- Requirement -
Copy out the records that appear below, exactly as each one reads.

-------- Input data

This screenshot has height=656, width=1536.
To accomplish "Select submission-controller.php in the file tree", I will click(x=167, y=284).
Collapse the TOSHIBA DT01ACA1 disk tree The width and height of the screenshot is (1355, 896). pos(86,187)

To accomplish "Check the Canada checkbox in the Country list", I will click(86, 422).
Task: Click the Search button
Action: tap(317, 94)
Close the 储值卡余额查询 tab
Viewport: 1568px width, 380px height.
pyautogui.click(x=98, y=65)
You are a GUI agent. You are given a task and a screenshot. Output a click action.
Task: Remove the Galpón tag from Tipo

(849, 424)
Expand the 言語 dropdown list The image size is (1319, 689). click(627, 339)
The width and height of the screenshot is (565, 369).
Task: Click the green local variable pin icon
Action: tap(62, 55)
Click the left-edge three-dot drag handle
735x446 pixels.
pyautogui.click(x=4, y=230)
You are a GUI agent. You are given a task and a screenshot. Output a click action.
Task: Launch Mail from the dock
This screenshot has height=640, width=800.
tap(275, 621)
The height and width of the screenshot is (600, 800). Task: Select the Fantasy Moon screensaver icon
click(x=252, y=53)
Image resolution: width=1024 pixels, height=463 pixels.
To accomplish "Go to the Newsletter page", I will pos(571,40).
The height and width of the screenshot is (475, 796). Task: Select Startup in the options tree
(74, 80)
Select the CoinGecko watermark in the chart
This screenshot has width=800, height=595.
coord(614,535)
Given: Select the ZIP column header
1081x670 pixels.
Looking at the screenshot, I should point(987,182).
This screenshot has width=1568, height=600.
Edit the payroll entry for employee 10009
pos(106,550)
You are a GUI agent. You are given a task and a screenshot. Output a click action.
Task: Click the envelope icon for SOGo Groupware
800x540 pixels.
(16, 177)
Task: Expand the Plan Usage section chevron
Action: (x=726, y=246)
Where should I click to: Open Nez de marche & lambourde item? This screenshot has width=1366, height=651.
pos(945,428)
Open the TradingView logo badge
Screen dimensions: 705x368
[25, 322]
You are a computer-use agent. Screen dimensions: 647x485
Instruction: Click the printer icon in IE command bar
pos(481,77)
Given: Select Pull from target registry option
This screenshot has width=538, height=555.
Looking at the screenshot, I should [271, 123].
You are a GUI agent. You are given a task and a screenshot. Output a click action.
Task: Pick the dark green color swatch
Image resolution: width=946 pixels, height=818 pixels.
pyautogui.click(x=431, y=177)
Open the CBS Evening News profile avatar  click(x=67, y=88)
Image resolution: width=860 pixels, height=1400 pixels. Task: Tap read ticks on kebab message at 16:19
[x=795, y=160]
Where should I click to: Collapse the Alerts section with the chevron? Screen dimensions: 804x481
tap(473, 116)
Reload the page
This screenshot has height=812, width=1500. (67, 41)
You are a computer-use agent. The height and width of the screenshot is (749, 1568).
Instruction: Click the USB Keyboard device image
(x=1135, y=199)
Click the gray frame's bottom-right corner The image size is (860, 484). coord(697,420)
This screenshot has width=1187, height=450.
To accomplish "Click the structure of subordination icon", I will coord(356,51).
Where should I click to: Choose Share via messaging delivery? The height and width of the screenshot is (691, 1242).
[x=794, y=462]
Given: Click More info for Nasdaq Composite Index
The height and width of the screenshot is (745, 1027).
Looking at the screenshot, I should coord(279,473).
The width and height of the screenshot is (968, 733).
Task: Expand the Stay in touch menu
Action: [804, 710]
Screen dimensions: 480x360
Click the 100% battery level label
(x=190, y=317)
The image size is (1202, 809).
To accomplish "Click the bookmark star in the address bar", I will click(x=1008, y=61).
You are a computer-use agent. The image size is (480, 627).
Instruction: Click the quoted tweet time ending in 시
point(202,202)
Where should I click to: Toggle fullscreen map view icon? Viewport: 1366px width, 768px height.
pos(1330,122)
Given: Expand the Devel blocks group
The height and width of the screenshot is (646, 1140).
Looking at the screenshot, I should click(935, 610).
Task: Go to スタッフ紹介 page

----------------

- Exercise answer -
This screenshot has height=656, width=1536.
To accomplish "Select submission-controller.php in the file tree", I will click(x=167, y=284).
Collapse the TOSHIBA DT01ACA1 disk tree The width and height of the screenshot is (1355, 896). pos(86,187)

To accomplish "Check the Canada checkbox in the Country list", I will click(86, 422).
Task: Click the Search button
Action: tap(317, 94)
Close the 储值卡余额查询 tab
Viewport: 1568px width, 380px height.
pyautogui.click(x=98, y=65)
You are a GUI agent. You are given a task and a screenshot. Output a click action.
Task: Remove the Galpón tag from Tipo

(849, 424)
Expand the 言語 dropdown list The image size is (1319, 689). click(627, 339)
The width and height of the screenshot is (565, 369).
Task: Click the green local variable pin icon
Action: tap(62, 55)
Click the left-edge three-dot drag handle
735x446 pixels.
pyautogui.click(x=4, y=230)
You are a GUI agent. You are given a task and a screenshot. Output a click action.
Task: Launch Mail from the dock
This screenshot has height=640, width=800.
tap(275, 621)
The height and width of the screenshot is (600, 800). Task: Select the Fantasy Moon screensaver icon
click(x=252, y=53)
Image resolution: width=1024 pixels, height=463 pixels.
To accomplish "Go to the Newsletter page", I will pos(571,40).
The height and width of the screenshot is (475, 796). Task: Select Startup in the options tree
(74, 80)
Select the CoinGecko watermark in the chart
This screenshot has width=800, height=595.
coord(614,535)
Given: Select the ZIP column header
1081x670 pixels.
Looking at the screenshot, I should point(987,182).
This screenshot has width=1568, height=600.
Edit the payroll entry for employee 10009
pos(106,550)
You are a GUI agent. You are given a task and a screenshot. Output a click action.
Task: Click the envelope icon for SOGo Groupware
800x540 pixels.
(16, 177)
Task: Expand the Plan Usage section chevron
Action: (x=726, y=246)
Where should I click to: Open Nez de marche & lambourde item? This screenshot has width=1366, height=651.
pos(945,428)
Open the TradingView logo badge
Screen dimensions: 705x368
[25, 322]
You are a computer-use agent. Screen dimensions: 647x485
Instruction: Click the printer icon in IE command bar
pos(481,77)
Given: Select Pull from target registry option
This screenshot has width=538, height=555.
Looking at the screenshot, I should [271, 123].
You are a GUI agent. You are given a task and a screenshot. Output a click action.
Task: Pick the dark green color swatch
Image resolution: width=946 pixels, height=818 pixels.
pyautogui.click(x=431, y=177)
Open the CBS Evening News profile avatar  click(x=67, y=88)
Image resolution: width=860 pixels, height=1400 pixels. Task: Tap read ticks on kebab message at 16:19
[x=795, y=160]
Where should I click to: Collapse the Alerts section with the chevron? Screen dimensions: 804x481
tap(473, 116)
Reload the page
This screenshot has height=812, width=1500. (67, 41)
You are a computer-use agent. The height and width of the screenshot is (749, 1568).
Instruction: Click the USB Keyboard device image
(x=1135, y=199)
Click the gray frame's bottom-right corner The image size is (860, 484). coord(697,420)
This screenshot has width=1187, height=450.
To accomplish "Click the structure of subordination icon", I will coord(356,51).
Where should I click to: Choose Share via messaging delivery? The height and width of the screenshot is (691, 1242).
[x=794, y=462]
Given: Click More info for Nasdaq Composite Index
The height and width of the screenshot is (745, 1027).
Looking at the screenshot, I should coord(279,473).
The width and height of the screenshot is (968, 733).
Task: Expand the Stay in touch menu
Action: [804, 710]
Screen dimensions: 480x360
Click the 100% battery level label
(x=190, y=317)
The image size is (1202, 809).
To accomplish "Click the bookmark star in the address bar", I will click(x=1008, y=61).
You are a computer-use agent. The image size is (480, 627).
Instruction: Click the quoted tweet time ending in 시
point(202,202)
Where should I click to: Toggle fullscreen map view icon? Viewport: 1366px width, 768px height.
pos(1330,122)
Given: Expand the Devel blocks group
The height and width of the screenshot is (646, 1140).
Looking at the screenshot, I should click(935, 610).
Task: Go to スタッフ紹介 page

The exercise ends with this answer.